The only thing that all these young people had in common was that they are, or were formerly, ‘looked after’ by the local authority – what used to be known as being ‘in care’.
In two day-long events in south and north Wales, I spent time talking to these sixty five 14-21 year olds about their everyday lives and hopes for their future.
I heard about how many are supported very well in loving foster homes or by caring teachers, support workers or social workers. I also heard many stories about when they feel sad, not listened to, scared or lonely.
Although there will be a whole range of family reasons for them needing to leave the care of the family they were born into, many will have experienced early years where their basic needs were neglected or they were abused.
All will, by definition, have experienced the loss of their primary carer – often over and over again. With that knowledge, it is actually quite amazing how sparky and optimistic so many of them are, and testament to the care that they have received from foster carers and others.
However, I did hear some stories that made my hackles rise, because they relate to absolute basics that we should be getting right for every child in the care system.
A number of young people had had multiple changes of social worker. This is the professional through which the local authority vests most of their responsibility in their legal status as ‘corporate parent’. Such uncertainty makes it much more difficult for young people to open up about their emotions and feelings.
Based on what I heard from the young people, it appears that some foster carers are not always treating the children in their care as if they were their own – or at least not helping the child feel like they are.
There is a huge range of foster carers and so many of them are brilliant at going the extra mile and showing amazing love and care, but we should not be using any that do not.
One young person talked to me about how sad she is to have lost contact with a much younger sibling who has been adopted and about whom she has no information. She thinks about her often and feels so sad not to hear how she is.
This is something I have heard several times from other young people in care and I think that we could ask adoptive parents to provide updates for older siblings, in the way that many do for birth parents.

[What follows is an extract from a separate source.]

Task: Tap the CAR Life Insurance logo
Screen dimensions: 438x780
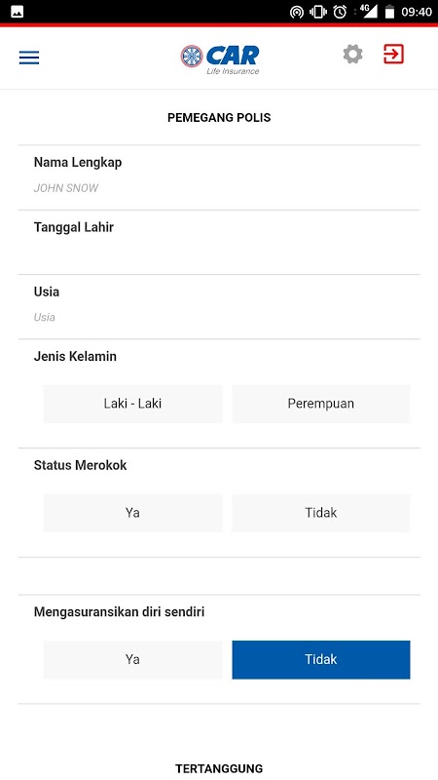Action: [x=220, y=59]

One 14 year old said he was scared he will be homeless in the future. This is not a fear that most 14 year olds in an average household will be carrying around with them.
Although some 18-21 year olds are really benefiting from the new ‘When I’m Ready’ scheme in Wales, which allows them to stay longer with their foster carer, too many are having to negotiate tenancies, bills and the loneliness of bedsits, hostels and flats on their own far too young.

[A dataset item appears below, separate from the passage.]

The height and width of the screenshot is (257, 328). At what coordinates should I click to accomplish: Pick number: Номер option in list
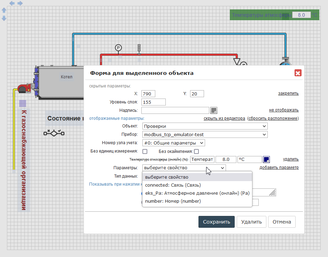coord(173,201)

Young people who are looked after generally need more support, not less than the average 18 year old, yet most of us would not expect our own children to carry these responsibilities so young.

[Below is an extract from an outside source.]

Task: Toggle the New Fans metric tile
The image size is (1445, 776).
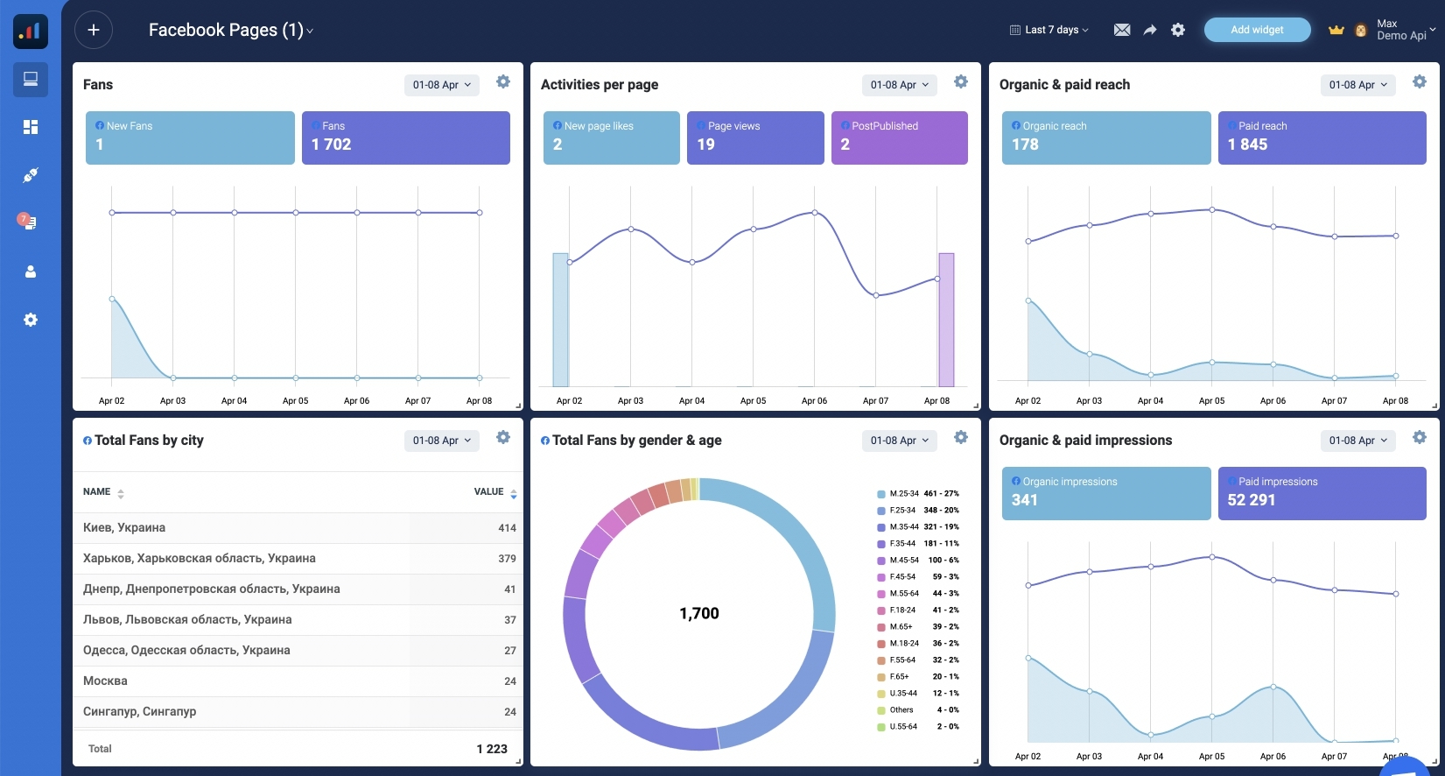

We have known for a long time what the basics are when looking after children in care – children and young people need support, stability and safety. As a society we must ensure that looked after children and care leavers have at least the same levels of love, care and provision that we would expect for our own children.
We still have some way to go before achieving this for all children in our care.
I will be putting together all of the stories and experiences told to me by young people this summer about their lives, both good and bad, and together we will present them to the Government and Assembly Members in October.
I look forward to working with Government, the Assembly, and local authorities over the next few years in really raising our expectations and making concrete changes in how we look after children in care and after care.